And now, an update from the world of - The election is rigged! They're stealing your vote! Fraud, fraud, everywhere!

And now, an update from the world of - The election is rigged! They're stealing your vote! Fraud, fraud, everywhere!

The election is not rigged. Your vote has not been stolen. The conspiracy theorists who claim these many frauds still can't show us any proof.

This, despite claims from Republican presidential nominee Donald Trump, who predicted during a rally in Altoona on Friday that the only way he can lose the vote in Pennsylvania "is if cheating goes on."

There's a problem with Trump's math. We'll come back to that.

For now, we can report that the conspiracy theorists have to at least tell the truth when making their case in court.

That's the lesson here for the American Civil Rights Union, a pro-Voter ID group from Virginia that went to federal court last month, accusing the Philadelphia City Commissioners of violating the National Voter Registration Act by not removing from the voting rolls the names of incarcerated felons.

That clearly crossed a line for U.S. District Judge C. Darnell Jones II, who responded a day later by asking the ACRU why it should not be slapped with sanctions for what he called "an incorrect recitation" of federal law.

The ACRU was back in court this month, backpedaling that its claims were "incomplete" but "not inaccurate or dishonest."

Jones, in an Aug. 5 order, let the ACRU off without sanctions, warning the group that it "should proceed with caution."

As Jones explained, the City Commissioners, who run Philadelphia's elections, are allowed to remove the names of incarcerated felons, but federal law does not require it.

This has been a settled issue in Pennsylvania for nearly 16 years, when the state Commonwealth Court ruled that formerly incarcerated felons could vote.
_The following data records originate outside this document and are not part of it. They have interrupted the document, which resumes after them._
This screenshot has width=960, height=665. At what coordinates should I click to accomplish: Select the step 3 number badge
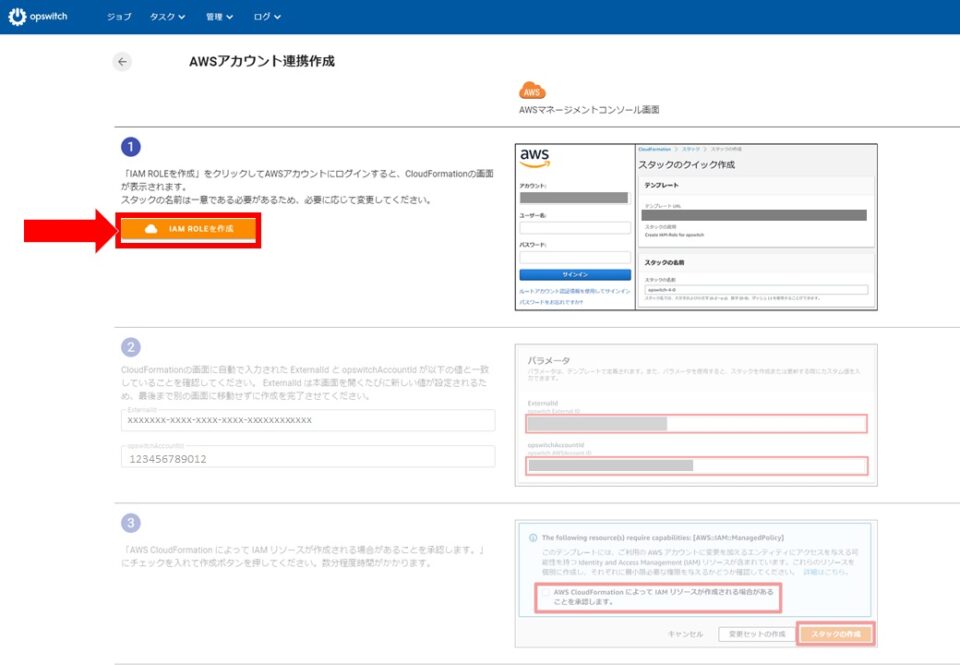click(131, 523)
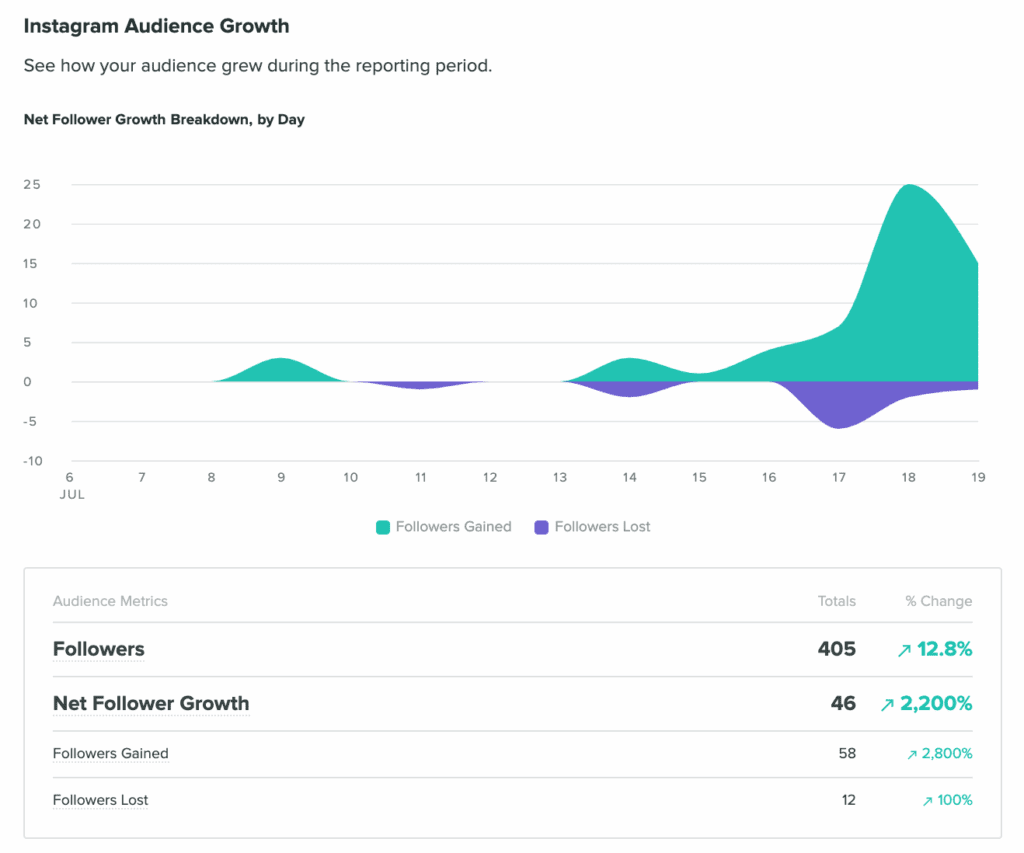Image resolution: width=1024 pixels, height=853 pixels.
Task: Select the Audience Metrics column header
Action: point(110,601)
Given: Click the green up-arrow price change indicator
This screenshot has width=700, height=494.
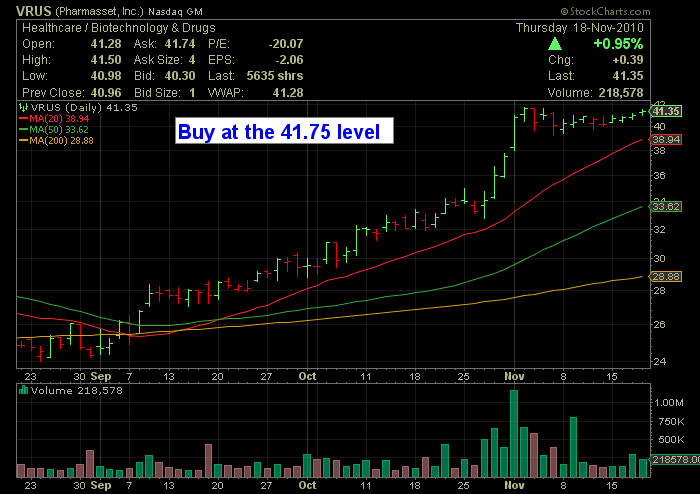Looking at the screenshot, I should pos(553,45).
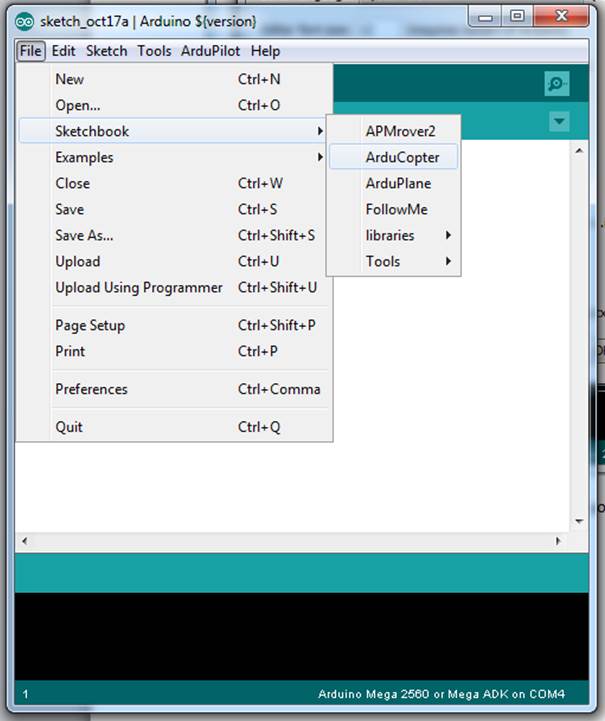Click the horizontal scroll right arrow
605x721 pixels.
[558, 541]
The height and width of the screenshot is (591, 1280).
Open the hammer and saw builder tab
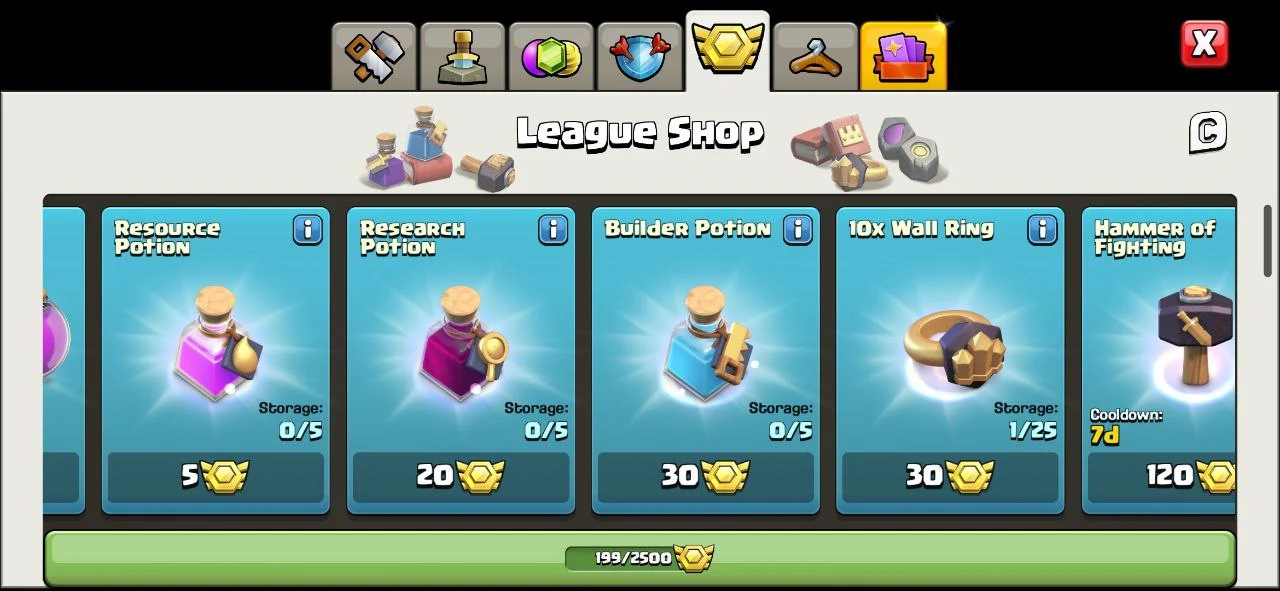(374, 57)
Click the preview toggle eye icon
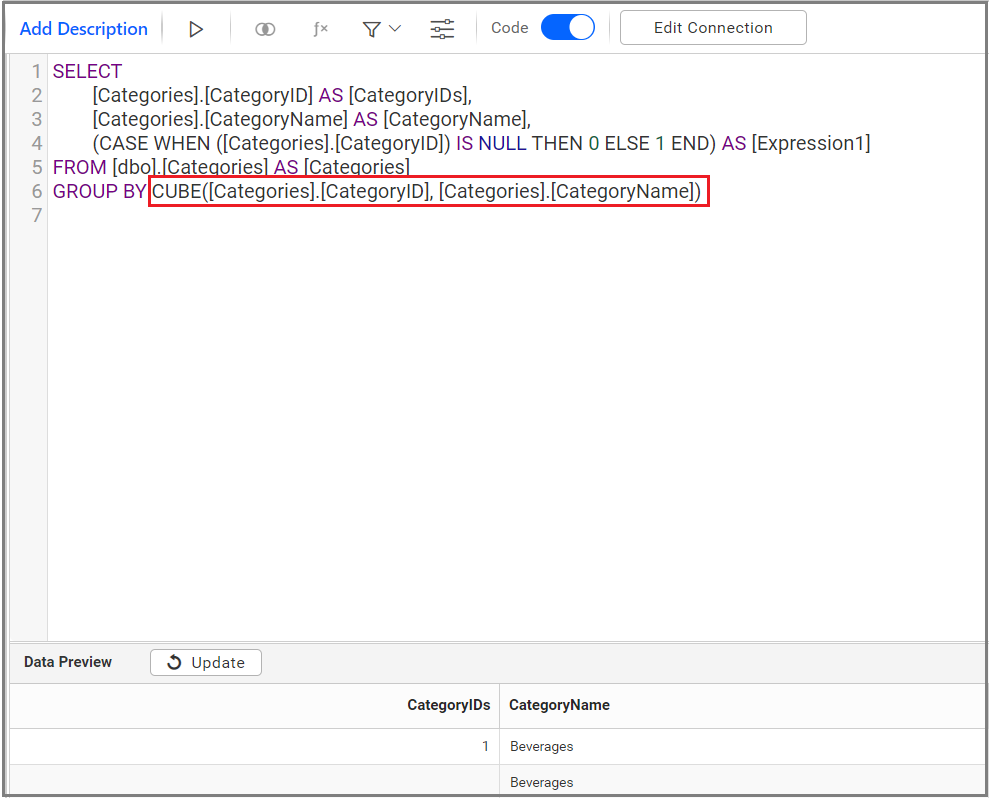This screenshot has height=798, width=989. [x=264, y=28]
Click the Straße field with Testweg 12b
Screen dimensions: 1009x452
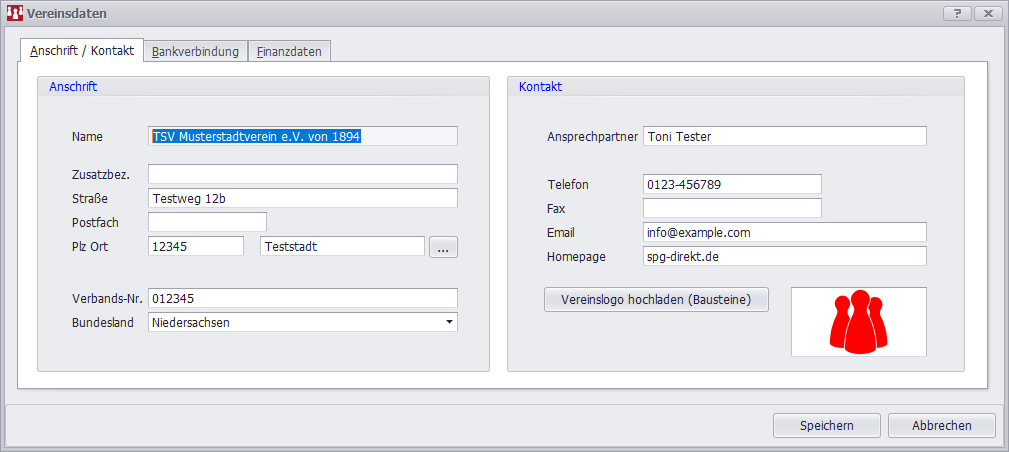click(x=302, y=198)
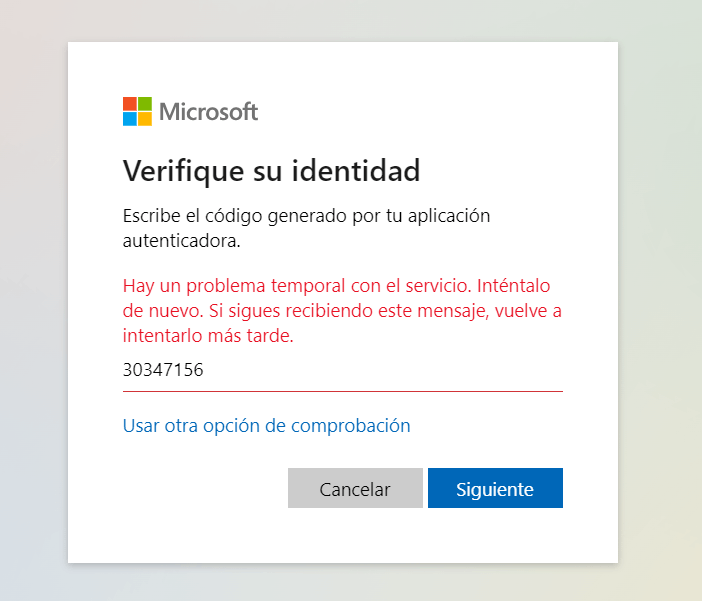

Registered voters incarcerated before trial are allowed to vote by absentee ballot. Voters convicted of a felony lose the right to vote while incarcerated. That right is restored upon release.

The City Commissioners, in their latest court filing, ask the judge to make the whole ACRU thing go away. That may happen, because of the whole follow-the-law approach applied here.

But the sort of motivations that drive the ACRU - and Trump - are not going anywhere any time soon.

The group still pushes claims of prevalent in-person voter fraud and advocates for laws requiring voters to show photo identification at polling places.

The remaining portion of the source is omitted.